Item Selection and Content Controls Hi, my name's Mark Heath, and you're watching the Creating Modern WPF Applications with MahApps. Metro course. In this module we're going to be looking at item selection and content controls. Now it's very common in WPF applications that you want to present lists of data to the user. This might be a list of options to choose from, in which case you might use a combobox, or it might be a list where you want the user to be able to view multiple items at once, in which case you might use a listbox. If the data is hierarchical you might go for something like a tree view. So we're going to start off this module by having a look at the options that MahApps. Metro offers for styling these various data selection controls. And for the most part it will be quite straightforward as you'll still be using the same WPF controls you're already familiar with.

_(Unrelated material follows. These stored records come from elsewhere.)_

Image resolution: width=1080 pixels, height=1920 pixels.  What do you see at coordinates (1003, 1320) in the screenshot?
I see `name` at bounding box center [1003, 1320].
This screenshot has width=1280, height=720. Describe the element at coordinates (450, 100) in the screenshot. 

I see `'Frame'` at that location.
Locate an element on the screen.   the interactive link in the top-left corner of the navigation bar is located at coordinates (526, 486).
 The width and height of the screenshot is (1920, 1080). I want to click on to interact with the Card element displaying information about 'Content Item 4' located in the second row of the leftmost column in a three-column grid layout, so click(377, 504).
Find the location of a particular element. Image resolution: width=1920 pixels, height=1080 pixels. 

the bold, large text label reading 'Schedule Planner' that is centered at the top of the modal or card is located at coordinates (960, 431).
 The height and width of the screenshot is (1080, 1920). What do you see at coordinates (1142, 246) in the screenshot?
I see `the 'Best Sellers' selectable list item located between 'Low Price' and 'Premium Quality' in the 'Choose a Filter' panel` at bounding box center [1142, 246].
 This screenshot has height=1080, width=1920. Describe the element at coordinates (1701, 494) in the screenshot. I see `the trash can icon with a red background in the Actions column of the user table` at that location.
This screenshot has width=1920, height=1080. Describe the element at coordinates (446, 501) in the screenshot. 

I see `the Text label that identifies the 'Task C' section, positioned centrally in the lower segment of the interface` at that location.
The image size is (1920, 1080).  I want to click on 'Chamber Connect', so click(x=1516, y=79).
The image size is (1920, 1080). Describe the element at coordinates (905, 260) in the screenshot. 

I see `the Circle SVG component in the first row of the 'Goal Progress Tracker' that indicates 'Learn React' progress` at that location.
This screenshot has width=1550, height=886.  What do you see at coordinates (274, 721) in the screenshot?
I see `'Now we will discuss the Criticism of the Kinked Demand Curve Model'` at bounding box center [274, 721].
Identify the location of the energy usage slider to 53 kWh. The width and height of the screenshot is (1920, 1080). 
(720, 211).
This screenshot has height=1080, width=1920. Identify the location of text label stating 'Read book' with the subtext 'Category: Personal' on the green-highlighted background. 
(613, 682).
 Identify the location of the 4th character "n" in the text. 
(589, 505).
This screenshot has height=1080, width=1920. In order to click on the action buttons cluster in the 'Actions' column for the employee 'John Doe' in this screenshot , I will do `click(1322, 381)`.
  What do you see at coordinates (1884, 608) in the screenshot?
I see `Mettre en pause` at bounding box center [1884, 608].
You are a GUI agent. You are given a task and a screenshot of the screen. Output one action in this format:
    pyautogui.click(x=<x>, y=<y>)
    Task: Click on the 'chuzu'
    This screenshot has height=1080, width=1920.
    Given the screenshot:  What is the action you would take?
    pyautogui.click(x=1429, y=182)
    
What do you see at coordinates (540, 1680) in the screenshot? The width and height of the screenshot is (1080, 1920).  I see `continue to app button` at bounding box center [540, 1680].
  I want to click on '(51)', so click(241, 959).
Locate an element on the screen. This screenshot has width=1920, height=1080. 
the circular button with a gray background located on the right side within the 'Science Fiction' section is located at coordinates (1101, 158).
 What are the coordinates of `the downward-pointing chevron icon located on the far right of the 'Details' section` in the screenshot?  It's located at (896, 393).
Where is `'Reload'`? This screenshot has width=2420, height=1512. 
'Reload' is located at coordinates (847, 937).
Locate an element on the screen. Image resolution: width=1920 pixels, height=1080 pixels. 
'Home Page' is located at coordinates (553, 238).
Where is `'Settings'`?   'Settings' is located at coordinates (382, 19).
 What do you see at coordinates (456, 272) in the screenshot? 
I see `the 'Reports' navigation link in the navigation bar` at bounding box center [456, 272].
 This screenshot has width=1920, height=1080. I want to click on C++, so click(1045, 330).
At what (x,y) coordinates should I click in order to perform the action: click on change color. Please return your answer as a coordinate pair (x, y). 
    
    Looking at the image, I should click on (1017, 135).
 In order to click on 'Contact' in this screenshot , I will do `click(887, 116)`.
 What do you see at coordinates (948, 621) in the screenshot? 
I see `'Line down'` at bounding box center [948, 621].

Also in this module we're going to be learning about the tab control, which gets a radical makeover in MahApps. Metro compared to the way default WPF tab controls work. It can be an excellent choice for allowing your users to navigate between different screens. We'll be updating our ScoreKeeper demo application to make use of the tab control for navigation. And along the way we'll be seeing a few content controls. That is controls that are designed to contain other controls such as the WPF scrollviewer and groupbox and a new control that MahApps. Metro offers called a transitioning content control, which allows you to animate content in and out. So let's get started.
Taking It Further Hi, my name's Mark Heath, and this is the final module in our Creating Modern WPF Applications with MahApps. Metro Course. If you've been following along with this course, then you'll have seen already how you can give your WPF applications a modern, or metro look and feel by using the styles and controls from MahApps. Metro, and the charts from the Modern UI Charts library. And in this final, brief module, we'll wrap up by pointing you towards a few resources you'll find helpful if you choose to use MahApps. Metro for your own applications. So what will we cover in this module? Well, although I've shown you almost all the features of MahApps. Metro, there are few additional things included in the library that weren't really needed in our scorekeeper demo application. So we'll a quick look at the bits we've missed out. Then, I'll also show you several great resources you can turn to if you want more help with learning how to use the MahApps. Metro library. I'll also be recommended a few relevant courses here on Pluralsight for you to learn about other WPF techniques that can be used alongside MahApps. Metro. And finally, although we already saw a few ways to get hold of icons for your WPF applications, I'll also be pointing you in the direction of a really great free tool that will give you access to even more useful icons.